NOTES TO FINANCIAL STATEMENTS (CONTINUED)
DECEMBER 31, 2001

4.    Fees and Expenses Due General Partner

Under the terms of the Restated Certificate and Agreement of Limited Partnership, the Partnership is obligated to NAPICO for an annual management fee equal to .5 percent of the original remaining invested assets of the remaining partnerships. Invested assets are defined as the costs of acquiring project interests, including the proportionate amount of the mortgage loans related to the Partnership’s interest in the capital accounts of the respective partnerships.

The Partnership reimburses NAPICO for certain expenses. The reimbursement to NAPICO was $44,076, $7,370 and $16,920 in 2001, 2000 and 1999, respectively, and is included in administrative expenses.

As of December 31, 2001, the fees and expenses due the Corporate General Partner exceeded the Partnership’s cash. The Corporate General Partner, during the forthcoming year, will not demand payment of amounts due in excess of such cash or such that the Partnership would not have sufficient operating cash; however, the Partnership will remain liable for all such amounts.

□ □ □

▸ GIVEN PROBLEM 1
According to the note on fees and expenses due the general partner, how much did the Partnership reimburse NAPICO in 2000?
▸ GIVEN PROBLEM 2
Echo the note on fees and expenses due the general partner between "NOTES TO FINANCIAL" and "the respective partnerships.", inclusive.

▸ DATA EXTRACT
□ □ □

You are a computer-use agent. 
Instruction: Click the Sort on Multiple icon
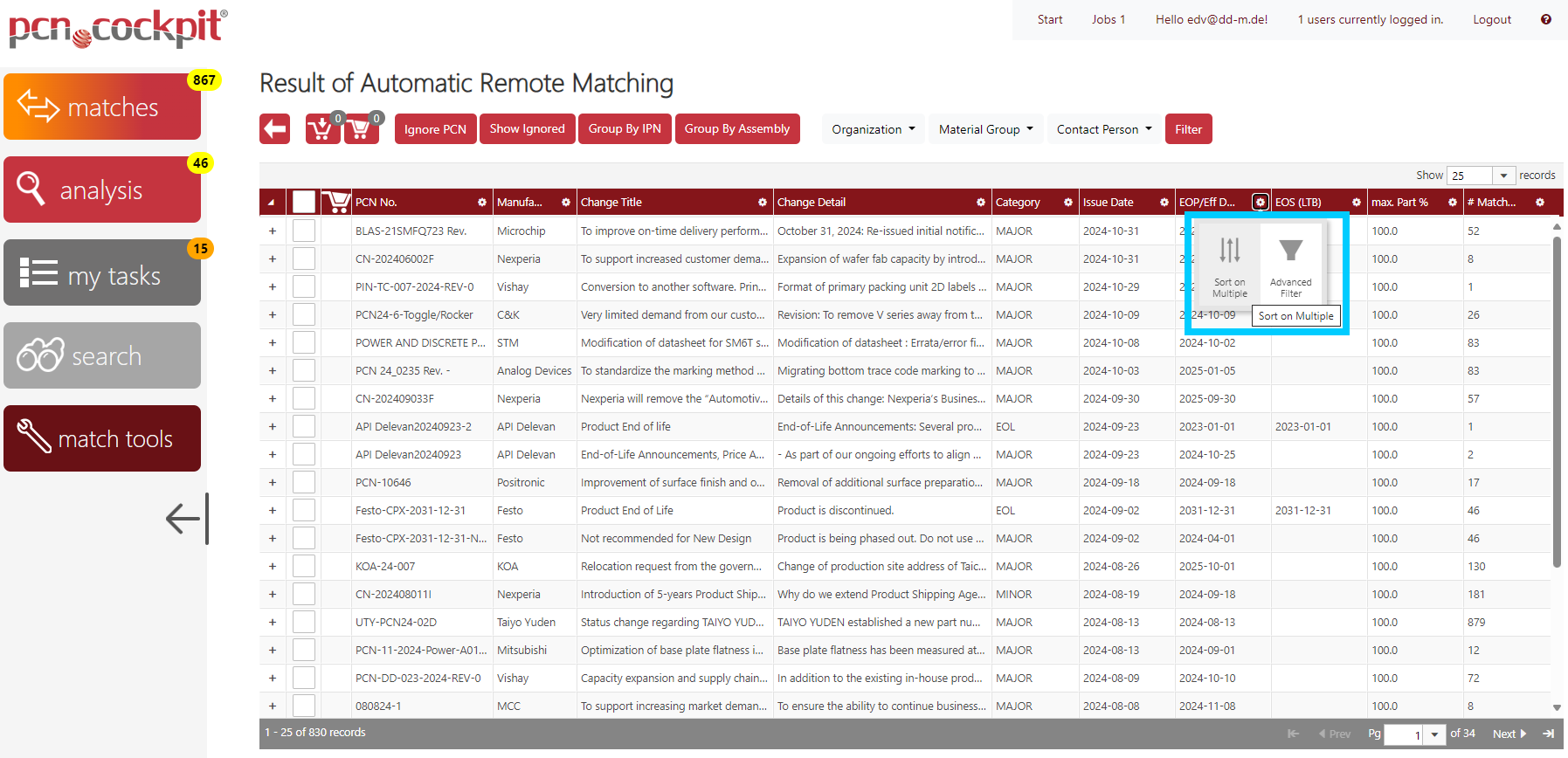[x=1229, y=252]
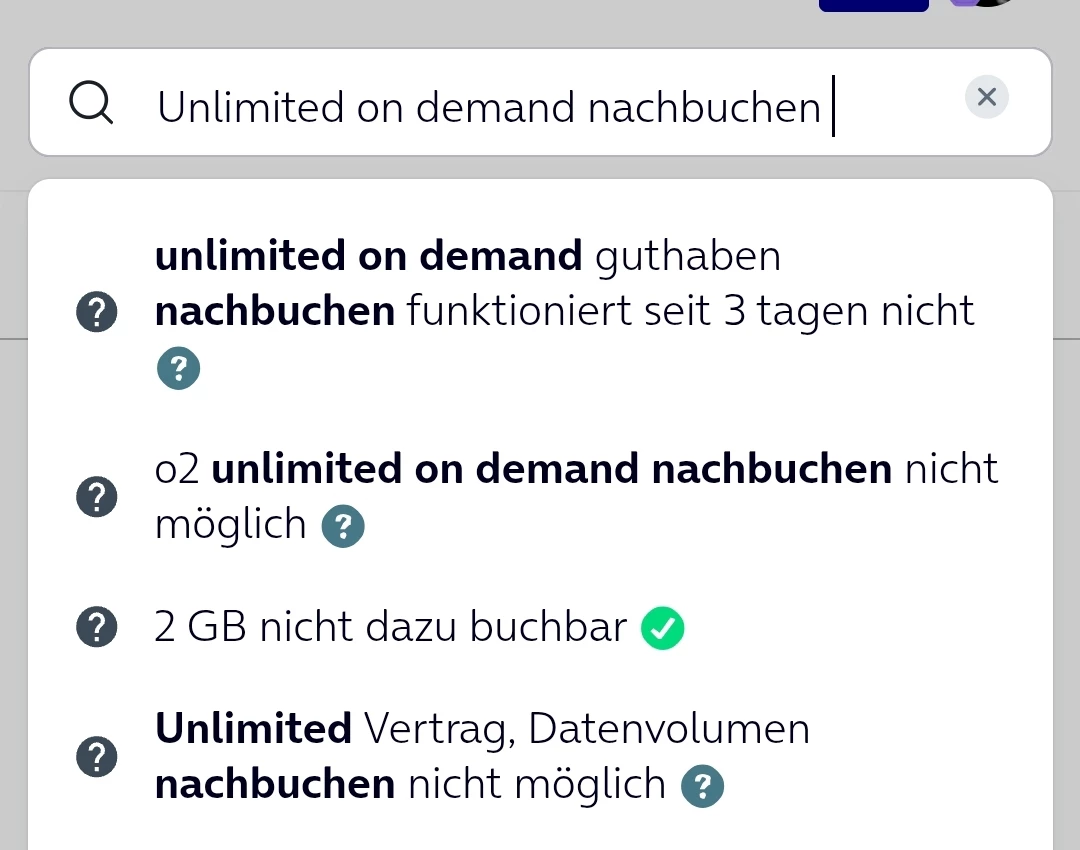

□ □ □

▸ EXERCISE ANSWER 1
$7,370

▸ EXERCISE ANSWER 2
NOTES TO FINANCIAL STATEMENTS (CONTINUED)
DECEMBER 31, 2001

4.    Fees and Expenses Due General Partner

Under the terms of the Restated Certificate and Agreement of Limited Partnership, the Partnership is obligated to NAPICO for an annual management fee equal to .5 percent of the original remaining invested assets of the remaining partnerships. Invested assets are defined as the costs of acquiring project interests, including the proportionate amount of the mortgage loans related to the Partnership’s interest in the capital accounts of the respective partnerships.